*Note: It is not necessary for you to understand anything in this document, this is merely for those curious about the inner workings of the intercept, tap service, stack driver, and network stack.*
The **tap service** monitors incoming packets, when one destined for us is detected it notifies the **stack driver** via `put()`. Then `pico_rx()` is called, its job is to re-encapsulate the ethernet frame and copy it onto the guarded `pico_frame_rxbuf`. This buffer is guarded because it is accessed via the **tap service** thread and the **network stack** thread.

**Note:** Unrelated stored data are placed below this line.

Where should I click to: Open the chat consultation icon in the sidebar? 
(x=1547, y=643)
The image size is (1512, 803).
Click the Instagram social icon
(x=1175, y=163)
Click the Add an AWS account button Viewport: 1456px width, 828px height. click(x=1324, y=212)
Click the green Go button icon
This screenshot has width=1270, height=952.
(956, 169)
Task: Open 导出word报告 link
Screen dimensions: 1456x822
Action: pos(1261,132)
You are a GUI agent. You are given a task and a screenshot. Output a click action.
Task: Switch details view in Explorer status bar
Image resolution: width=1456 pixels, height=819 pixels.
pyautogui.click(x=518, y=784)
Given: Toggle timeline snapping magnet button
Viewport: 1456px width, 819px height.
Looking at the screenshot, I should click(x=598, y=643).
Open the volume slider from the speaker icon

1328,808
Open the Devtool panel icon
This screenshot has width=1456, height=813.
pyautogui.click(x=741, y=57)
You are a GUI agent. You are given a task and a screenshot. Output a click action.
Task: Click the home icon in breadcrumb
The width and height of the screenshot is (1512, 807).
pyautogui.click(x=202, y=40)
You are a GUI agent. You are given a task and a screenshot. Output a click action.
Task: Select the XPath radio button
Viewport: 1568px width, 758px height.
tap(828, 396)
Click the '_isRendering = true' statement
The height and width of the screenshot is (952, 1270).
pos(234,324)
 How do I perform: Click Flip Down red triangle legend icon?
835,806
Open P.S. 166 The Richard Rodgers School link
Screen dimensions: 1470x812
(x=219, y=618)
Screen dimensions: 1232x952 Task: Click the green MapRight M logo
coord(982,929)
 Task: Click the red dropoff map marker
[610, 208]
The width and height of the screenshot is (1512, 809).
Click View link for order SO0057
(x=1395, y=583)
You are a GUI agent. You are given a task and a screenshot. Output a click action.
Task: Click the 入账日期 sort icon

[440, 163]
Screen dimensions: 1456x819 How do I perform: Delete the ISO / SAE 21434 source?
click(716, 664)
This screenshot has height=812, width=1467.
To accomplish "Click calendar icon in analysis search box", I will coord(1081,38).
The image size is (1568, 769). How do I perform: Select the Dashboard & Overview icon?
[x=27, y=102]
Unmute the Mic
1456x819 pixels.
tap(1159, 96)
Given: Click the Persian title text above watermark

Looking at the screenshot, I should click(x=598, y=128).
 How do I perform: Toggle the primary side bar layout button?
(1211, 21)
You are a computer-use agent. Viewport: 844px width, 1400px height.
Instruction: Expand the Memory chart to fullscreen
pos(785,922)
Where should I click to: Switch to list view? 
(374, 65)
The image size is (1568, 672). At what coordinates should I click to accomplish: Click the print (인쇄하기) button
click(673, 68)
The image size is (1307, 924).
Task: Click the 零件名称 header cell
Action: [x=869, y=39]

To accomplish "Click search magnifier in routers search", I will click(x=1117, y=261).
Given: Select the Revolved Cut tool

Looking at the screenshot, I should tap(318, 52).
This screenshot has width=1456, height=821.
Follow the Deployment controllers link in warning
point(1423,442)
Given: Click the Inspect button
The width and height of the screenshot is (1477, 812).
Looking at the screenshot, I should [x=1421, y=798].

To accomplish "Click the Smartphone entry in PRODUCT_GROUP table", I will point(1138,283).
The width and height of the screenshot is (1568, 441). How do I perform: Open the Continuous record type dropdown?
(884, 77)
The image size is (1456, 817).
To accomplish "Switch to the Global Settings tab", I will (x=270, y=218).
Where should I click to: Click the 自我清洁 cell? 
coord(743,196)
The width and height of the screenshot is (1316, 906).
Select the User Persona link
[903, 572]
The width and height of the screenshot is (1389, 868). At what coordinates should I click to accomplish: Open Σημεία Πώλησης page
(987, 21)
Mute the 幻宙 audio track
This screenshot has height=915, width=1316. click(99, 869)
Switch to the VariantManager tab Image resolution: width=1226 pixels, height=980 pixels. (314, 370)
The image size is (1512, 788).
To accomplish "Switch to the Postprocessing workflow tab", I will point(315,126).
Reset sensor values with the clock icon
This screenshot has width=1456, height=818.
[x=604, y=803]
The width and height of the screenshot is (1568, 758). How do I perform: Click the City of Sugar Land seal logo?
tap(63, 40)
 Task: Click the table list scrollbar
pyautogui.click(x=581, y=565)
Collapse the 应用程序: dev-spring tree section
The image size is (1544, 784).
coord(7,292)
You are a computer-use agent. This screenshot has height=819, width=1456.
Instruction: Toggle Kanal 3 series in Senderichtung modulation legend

Periodically the stack thread will call `pico_eth_poll()`, this is responsible for reading the frames from the aformentioned RX I/O frame buffer and feeding it into the stack via `pico_stack_recv()`.
```
STACK_THREAD
pico_eth_poll()
<pico_frame_rxbuf> ---> pico_stack_recv
```
After some time has passed and the stack has processed the incoming frames a `PICO_SOCK_EV_RD` event will be triggered which calls `pico_cb_socket_activity()`, and ultimately `pico_cb_tcp_read()`. This is where we copy the incoming data from the `pico_socket` to the `Connection`'s `rxbuf`. We then notify the ZeroTier tap service that the `PhySocket` (a wrapped file descriptor with one end visible to the application) associated with with this `Connection` has data in the `rxbuf` that needs to be written to it.
```
STACK_THREAD
pico_cb_socket_activity()
pico_cb_tcp_read() ---> conn->rxbuf
setNotifyWritable=TRUE
```
After some (more) time, the ZeroTier tap service thread will call `pico_handleRead()`, this will copy the data from the `rxbuf` to the `AF_UNIX` socket which links the service and your application. After this point it's up to you application to read the data via a conventional `read()`, `recv()`, or `recvfrom()` call.